I have discovered a little secret – The Council of Mortgage lenders has recorded the three month rolling average of the share of property sales made to cash buyers – since April 2005. The results (click here) confirm that typically around 27,000 residential transactions each month involve buyers who don’t take out a mortgage. These may be older people trading down, people buying with the proceeds of a divorce settlement perhaps or even lottery winners!

This monthly total has remained pretty constant over the past six years with a modest spread peaking in December 2006 at 39,780 and just 18,000 in January 2009.

What is perhaps more interesting is that whilst the number of cash buyers has remained pretty constant each month, the proportion of the total number of sales that they represent has not. Over the past six years roughly 28% of all sales each month have been to cash buyers but this increased dramatically during last year to peak in January this year at a whopping 40%!

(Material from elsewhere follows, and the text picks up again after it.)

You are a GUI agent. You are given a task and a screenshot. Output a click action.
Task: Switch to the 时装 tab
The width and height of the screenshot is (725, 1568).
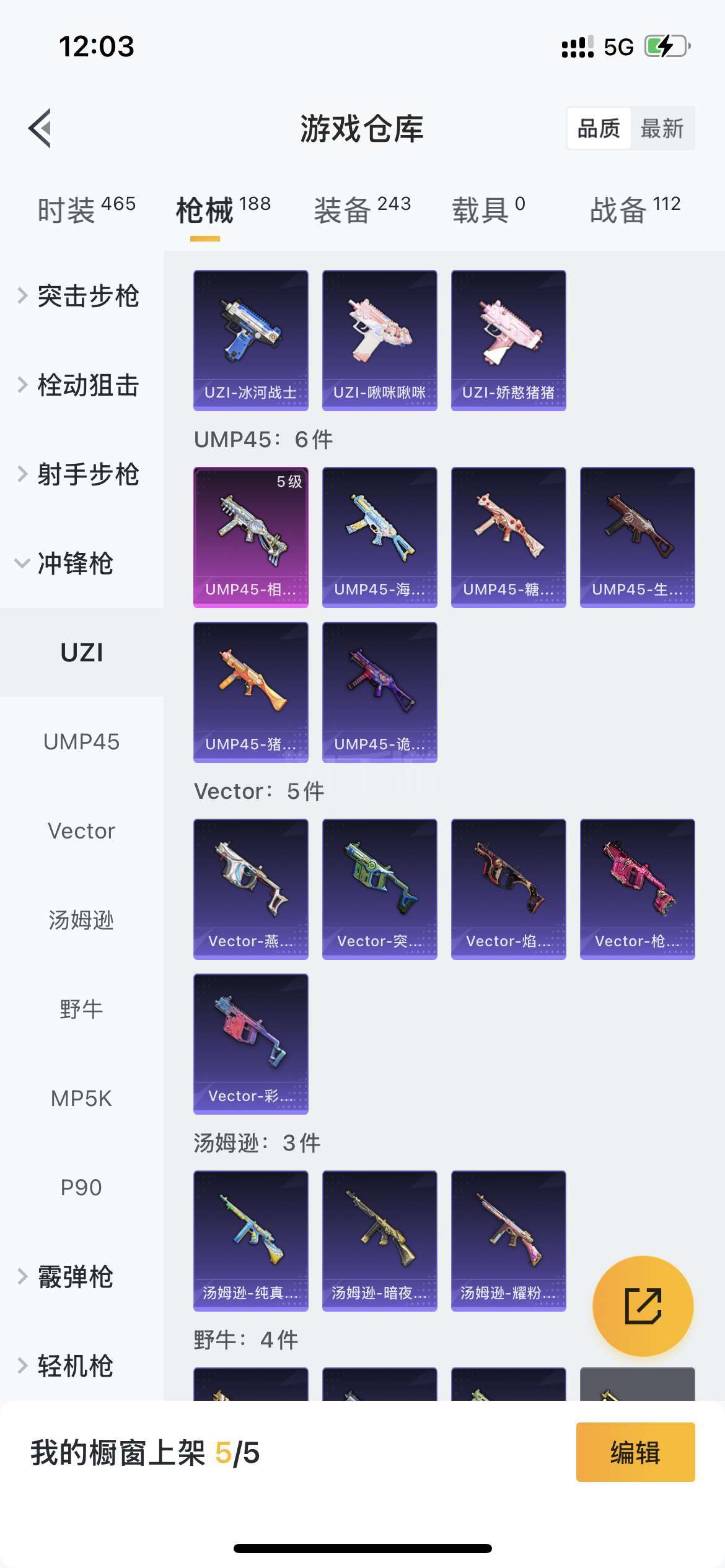point(86,210)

Most cash buyers make no checks on the price they pay for a home. Whilst a mortgage valuation is done for the benefit of the lender, at least someone taking out a mortgage gets their negotiating skills checked to ensure that the loan-to-value is based on a real value and not on some absurd price negotiated by a widow in her 60’s who has never bought a house before.

Cash buyers are now almost all there is propping up house prices and buyers who need mortgage finance are finding it harder and harder to participate. We are unlikely to see a material change to this until either lenders become more generous with their terms, raise the loan-to-value ratio or the the multiple of income they will advance or unless house prices fall. There seems little prospect of banks relaxing their terms which leaves prices as the only variable. Even the banks think that it will be house prices that suffer with Halifax in February predicting a modest fall by the end of the year.